Sejak diundangkannya UU PKDRT, pemerintah Indonesia telah memberikan payung hukum untuk melindungi korban KDRT. Korban kekerasan fisik, seperti akibat mencubit, berhak mendapatkan perlindungan hukum yang meliputi:

  1. Perlindungan fisik dan psikis dari pelaku.
  2. Layanan kesehatan untuk pemulihan kondisi korban.
  3. Bantuan hukum melalui pendampingan dalam proses peradilan.
  4. Pendampingan sosial dan psikologis untuk membantu korban menghadapi trauma.

Selain itu, korban juga dapat melaporkan kasus KDRT ke pihak berwajib untuk diusut tuntas dan diadili berdasarkan hukum yang berlaku.

Dampak Kekerasan Fisik Seperti Mencubit

Meskipun mencubit mungkin terlihat sepele, dampaknya terhadap korban tidak boleh dianggap remeh. Tindakan ini dapat menimbulkan:

  1. Luka fisik – Mencubit bisa menyebabkan memar, luka, atau rasa sakit yang signifikan.
  2. Dampak psikologis – Korban bisa merasa tertekan, takut, atau terintimidasi, yang berpotensi mengarah pada trauma berkepanjangan.
  3. Kerusakan hubungan – Tindakan seperti mencubit bisa merusak kepercayaan dan keintiman dalam hubungan rumah tangga, terutama jika dilakukan berulang kali.
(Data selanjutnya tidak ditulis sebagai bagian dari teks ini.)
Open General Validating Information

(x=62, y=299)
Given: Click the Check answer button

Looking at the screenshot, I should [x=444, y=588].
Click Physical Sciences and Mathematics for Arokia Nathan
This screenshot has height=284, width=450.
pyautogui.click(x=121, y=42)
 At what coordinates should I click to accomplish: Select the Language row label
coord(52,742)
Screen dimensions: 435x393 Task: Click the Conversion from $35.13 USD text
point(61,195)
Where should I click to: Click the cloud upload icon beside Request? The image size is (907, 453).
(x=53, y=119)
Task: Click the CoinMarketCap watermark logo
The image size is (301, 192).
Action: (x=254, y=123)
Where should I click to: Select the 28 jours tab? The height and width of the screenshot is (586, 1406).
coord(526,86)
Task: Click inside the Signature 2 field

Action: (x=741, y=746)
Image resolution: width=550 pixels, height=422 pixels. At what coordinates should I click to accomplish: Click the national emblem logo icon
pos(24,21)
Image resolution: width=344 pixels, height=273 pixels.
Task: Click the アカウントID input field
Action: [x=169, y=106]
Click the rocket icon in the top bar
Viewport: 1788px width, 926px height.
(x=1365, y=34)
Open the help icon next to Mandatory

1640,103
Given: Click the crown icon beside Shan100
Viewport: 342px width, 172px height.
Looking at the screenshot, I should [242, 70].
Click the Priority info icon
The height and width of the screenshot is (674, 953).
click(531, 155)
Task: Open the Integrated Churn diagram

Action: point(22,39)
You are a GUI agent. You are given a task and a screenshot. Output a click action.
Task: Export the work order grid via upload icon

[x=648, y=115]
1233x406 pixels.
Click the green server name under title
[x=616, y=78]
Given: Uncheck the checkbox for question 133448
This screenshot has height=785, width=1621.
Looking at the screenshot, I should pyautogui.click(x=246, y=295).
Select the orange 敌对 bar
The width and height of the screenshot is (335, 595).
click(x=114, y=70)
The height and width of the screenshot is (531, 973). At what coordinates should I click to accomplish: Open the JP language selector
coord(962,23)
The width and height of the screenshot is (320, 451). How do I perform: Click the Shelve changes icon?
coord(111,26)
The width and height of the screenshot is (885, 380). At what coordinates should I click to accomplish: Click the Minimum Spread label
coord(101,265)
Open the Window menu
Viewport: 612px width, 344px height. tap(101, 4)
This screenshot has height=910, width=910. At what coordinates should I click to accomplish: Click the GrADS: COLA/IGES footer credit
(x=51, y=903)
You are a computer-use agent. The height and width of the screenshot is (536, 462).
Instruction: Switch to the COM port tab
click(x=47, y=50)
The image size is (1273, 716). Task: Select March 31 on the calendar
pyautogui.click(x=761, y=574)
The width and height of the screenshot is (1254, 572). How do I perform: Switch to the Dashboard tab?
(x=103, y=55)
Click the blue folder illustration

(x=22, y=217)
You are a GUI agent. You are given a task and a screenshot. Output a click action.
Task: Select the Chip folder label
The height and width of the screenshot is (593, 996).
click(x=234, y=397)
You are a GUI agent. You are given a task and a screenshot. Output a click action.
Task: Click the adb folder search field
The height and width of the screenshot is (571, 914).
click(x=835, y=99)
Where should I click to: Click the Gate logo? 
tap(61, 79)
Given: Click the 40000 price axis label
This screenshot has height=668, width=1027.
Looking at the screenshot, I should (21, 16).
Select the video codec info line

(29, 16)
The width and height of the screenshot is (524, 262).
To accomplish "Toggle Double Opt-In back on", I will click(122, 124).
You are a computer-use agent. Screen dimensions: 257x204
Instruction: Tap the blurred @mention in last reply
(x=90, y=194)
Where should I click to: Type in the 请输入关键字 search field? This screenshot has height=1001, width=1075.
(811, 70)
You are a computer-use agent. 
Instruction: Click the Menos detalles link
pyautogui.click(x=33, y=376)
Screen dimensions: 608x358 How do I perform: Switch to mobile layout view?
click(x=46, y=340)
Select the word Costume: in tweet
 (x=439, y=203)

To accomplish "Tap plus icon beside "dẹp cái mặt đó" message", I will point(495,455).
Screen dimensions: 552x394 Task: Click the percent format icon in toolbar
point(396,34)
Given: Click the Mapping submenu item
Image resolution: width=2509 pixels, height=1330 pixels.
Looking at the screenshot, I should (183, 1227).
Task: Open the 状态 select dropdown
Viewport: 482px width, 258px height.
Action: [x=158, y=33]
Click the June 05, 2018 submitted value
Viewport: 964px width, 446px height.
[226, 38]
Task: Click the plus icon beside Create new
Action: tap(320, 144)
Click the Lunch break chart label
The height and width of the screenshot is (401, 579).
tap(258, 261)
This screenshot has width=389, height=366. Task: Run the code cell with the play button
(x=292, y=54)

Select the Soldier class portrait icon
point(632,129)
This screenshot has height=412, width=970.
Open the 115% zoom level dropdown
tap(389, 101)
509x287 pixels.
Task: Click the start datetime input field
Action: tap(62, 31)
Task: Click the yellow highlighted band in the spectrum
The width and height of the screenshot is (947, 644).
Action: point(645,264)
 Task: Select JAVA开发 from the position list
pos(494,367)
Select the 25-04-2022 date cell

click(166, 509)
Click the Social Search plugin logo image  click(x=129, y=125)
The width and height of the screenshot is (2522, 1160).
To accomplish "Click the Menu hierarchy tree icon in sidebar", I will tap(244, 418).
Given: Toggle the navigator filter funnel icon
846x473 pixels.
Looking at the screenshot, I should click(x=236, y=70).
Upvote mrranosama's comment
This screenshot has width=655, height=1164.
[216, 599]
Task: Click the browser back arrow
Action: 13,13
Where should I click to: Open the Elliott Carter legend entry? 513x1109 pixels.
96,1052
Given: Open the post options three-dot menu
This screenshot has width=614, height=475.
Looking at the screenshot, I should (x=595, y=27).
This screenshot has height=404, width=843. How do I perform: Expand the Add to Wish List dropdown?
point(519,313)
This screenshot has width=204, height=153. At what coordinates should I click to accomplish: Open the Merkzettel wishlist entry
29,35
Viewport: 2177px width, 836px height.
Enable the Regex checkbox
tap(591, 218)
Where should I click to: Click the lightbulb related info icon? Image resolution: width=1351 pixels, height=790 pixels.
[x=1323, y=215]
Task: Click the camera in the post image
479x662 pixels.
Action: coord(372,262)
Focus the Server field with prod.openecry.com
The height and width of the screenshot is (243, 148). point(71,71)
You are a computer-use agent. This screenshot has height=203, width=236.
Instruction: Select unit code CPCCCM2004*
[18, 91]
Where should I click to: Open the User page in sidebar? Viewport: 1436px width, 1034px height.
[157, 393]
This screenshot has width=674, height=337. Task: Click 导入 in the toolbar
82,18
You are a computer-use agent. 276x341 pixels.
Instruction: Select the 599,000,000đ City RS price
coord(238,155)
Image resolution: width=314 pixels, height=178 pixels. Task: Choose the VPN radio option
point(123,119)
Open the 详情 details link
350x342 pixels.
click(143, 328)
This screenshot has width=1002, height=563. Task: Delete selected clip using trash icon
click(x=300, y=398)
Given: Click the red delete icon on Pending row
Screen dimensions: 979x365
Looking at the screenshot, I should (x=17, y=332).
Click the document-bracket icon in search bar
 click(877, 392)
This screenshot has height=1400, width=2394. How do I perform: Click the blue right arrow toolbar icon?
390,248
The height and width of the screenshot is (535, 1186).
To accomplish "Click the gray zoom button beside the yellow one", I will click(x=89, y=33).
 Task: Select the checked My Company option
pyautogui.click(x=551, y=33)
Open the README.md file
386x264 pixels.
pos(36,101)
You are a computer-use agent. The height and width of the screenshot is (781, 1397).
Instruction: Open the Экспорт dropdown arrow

Dalam beberapa kasus, kekerasan fisik yang dimulai dengan tindakan kecil seperti mencubit bisa meningkat menjadi bentuk kekerasan yang lebih parah. Oleh karena itu, penting bagi korban untuk segera melaporkan tindakan kekerasan ini agar bisa dihentikan dan mendapatkan bantuan yang diperlukan.

Kesimpulan

Mencubit, jika dilakukan dengan maksud menyakiti atau menimbulkan penderitaan, termasuk dalam kategori KDRT berdasarkan UU Nomor 23 Tahun 2004 tentang Penghapusan Kekerasan Dalam Rumah Tangga. Tindakan ini dianggap sebagai bentuk kekerasan fisik yang dapat berdampak buruk pada kondisi fisik dan psikologis korban. Oleh karena itu, penting bagi masyarakat untuk menyadari bahwa tindakan kekerasan sekecil apapun dalam lingkup rumah tangga harus dihindari dan dilaporkan agar dapat diatasi dengan tepat. Pemerintah, melalui UU PKDRT, telah menyediakan perlindungan bagi korban, termasuk akses terhadap bantuan hukum, kesehatan, dan sosial.

Referensi:

  • Wati, Emy Rosna. “Perlindungan Terhadap Korban Kekerasan Dalam Rumah Tangga di Kabupaten Sidoarjo Pasca Berlakunya Undang-Undang Nomor 23 Tahun 2004.” Halu Oleo Law Review, vol. 1, no. 1, 2017, pp. 86-104. Neliti.
  • Harwati, Tuti. “Kekerasan Dalam Rumah Tangga dan Perlindungan Anak.” UIN Mataram, 2020. UIN Mataram Repository.
  • Yusnita. “Perlindungan Hukum Terhadap Anak Korban Kekerasan.” IAIN Bengkulu, 2020. IAIN Bengkulu Repository.
  • “Pengantar Hukum Kekerasan Dalam Rumah Tangga.” Universitas Jayabaya, 2021. Jayabaya Repository.
  • Anam, Ahmad Sofwanul. “Kekerasan Dalam Rumah Tangga dan Hukum di Indonesia.” UIN Walisongo, 2015. Walisongo Repository.